Recherche und Benchmark
Eine Auswahl der beleuchteten Themen: Scheitern in der Soziologie, im Unternehmertum, im Reality-TV, in der Gestaltung. Weitere Recherche zum Begriff „Gescheiterte Staaten“. Analyse verschiedener partizipativer Ausstellungen wie beispielsweise „The Happy Show“ von Stefan Sagmeister und Jessica Walsh.

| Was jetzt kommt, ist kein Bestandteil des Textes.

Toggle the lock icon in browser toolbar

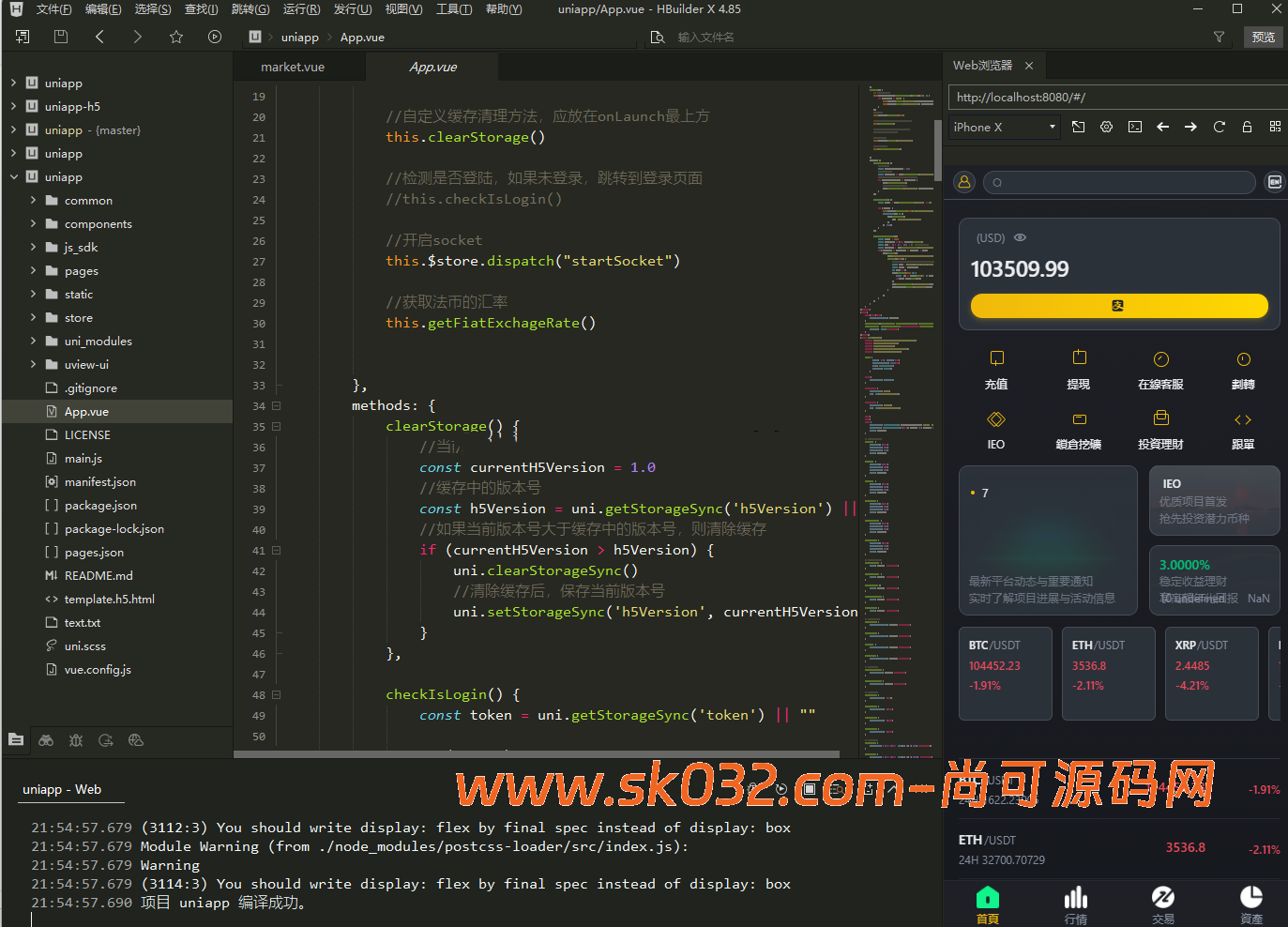pos(1247,127)
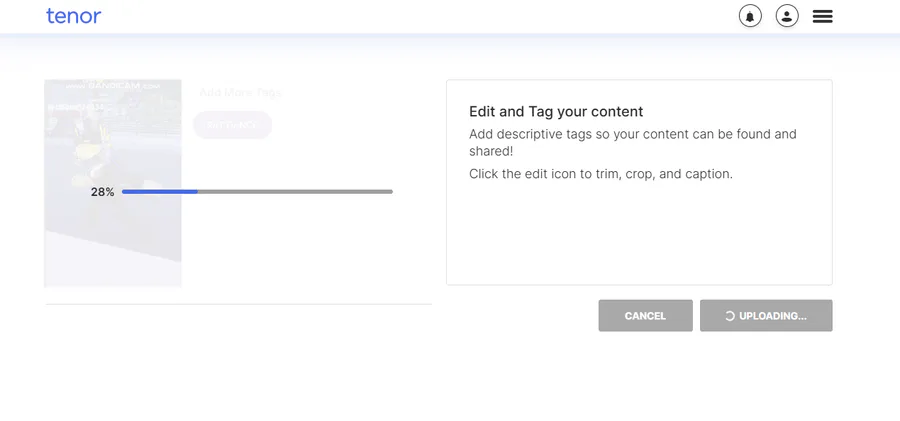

Erstellung und Umsetzung einer kompakten, globalen Befragung von anderen Kunst- und Kulturschaffenden, zum Thema, wie der Begriff „Scheitern“ in ihrer jeweiligen Gesellschaft betrachtet wird.
Kommunikationsmedium im Raum
Die Idee des bunten Papiers und des Schreibens: In der partizipativen Installation „Nummer Zwei“ können die Besucher:innen ihre persönlichen Niederlagen in verschiedene Kategorien – Beruf und Ausbildung, Freundschaft, Hobbys, Finanzen, Partnerschaft und Sonstiges – einteilen und ihre Erfahrungen dazu schriftlich schildern. Der Vorgang des Schreibens soll das Eingeständnis eines Misserfolgs erleichtern und sorgt zugleich für eine kathartische Wirkung. Als Rückzugsort bietet das Konstrukt einen Zwischenraum, der den Besucher oder die Besucherin zwar im Raum verbleiben lässt, doch gleichzeitig vor den Blicken Anderer schützt. Innerhalb dieser Abgrenzung finden die Teilnehmer:innen einen integrierten Aktenvernichter. Mit diesem können sie im Anschluss das Geschriebene vernichten. Ein Ritus als ein Akt der Begegnung mit sich selbst. Gleichzeitig wird das Scheitern für die Öffentlichkeit sichtbar: Das zerteilte Papier fällt infolge des Schreddervorgangs auf der öffentlichen Seite der Installation heraus und präsentiert anhand der farblichen Kategorisierungen eine Quote des Scheiterns.
Art-Direktion
Wärme und Geborgenheit: Der im Rahmen der Installation gewählte Farbmix bedient sich an freundlichen, frischen Tönen wie Orange, Blau und Grau. Unterstützt werden die Farben von einem warmen Holz, welches als Konstruktionsmaterial genutzt wurde. Zugehörig zur Installation wurden die Ergebnisse der Recherche in einem Magazin zusammengefasst, das in der Ausstellung zugänglich war. Die Gestaltung des Magazins greift den kathartischen Moment des Schredderns mit auf: Die verwendete Schriftart wurde nach dem Ausdruck händisch geschreddert, zusammengesetzt und eingescannt. So wurde ein einzigartiges und doch minimalistisches Erscheinungsbild angefertigt. Einzelne typografische Fragmente wurden als Gestaltungselemente durch die Broschüre hinweg genutzt.
Dazugelernt
Einmal jährlich bringt der US-amerikanische Think-Tank „Fund for peace“ einen sog. „fragile state index“ heraus. In diesem wird die Stabilität von Staaten anhand von Faktoren wie Zusammenhalt, Wirtschaft, Politik, Soziales bewertet. Dieser Bericht hieß bis vor wenigen Jahren noch „fragile state index“. Im Rahmen der Recherche zum Projekt kam ebenfalls die Frage auf, ob Staaten wirklich scheitern können, oder ob der Begriff des Scheiterns hier lediglich durch den westlich-kolonial geprägten Blickwinkel zum Vorschein gekommen ist.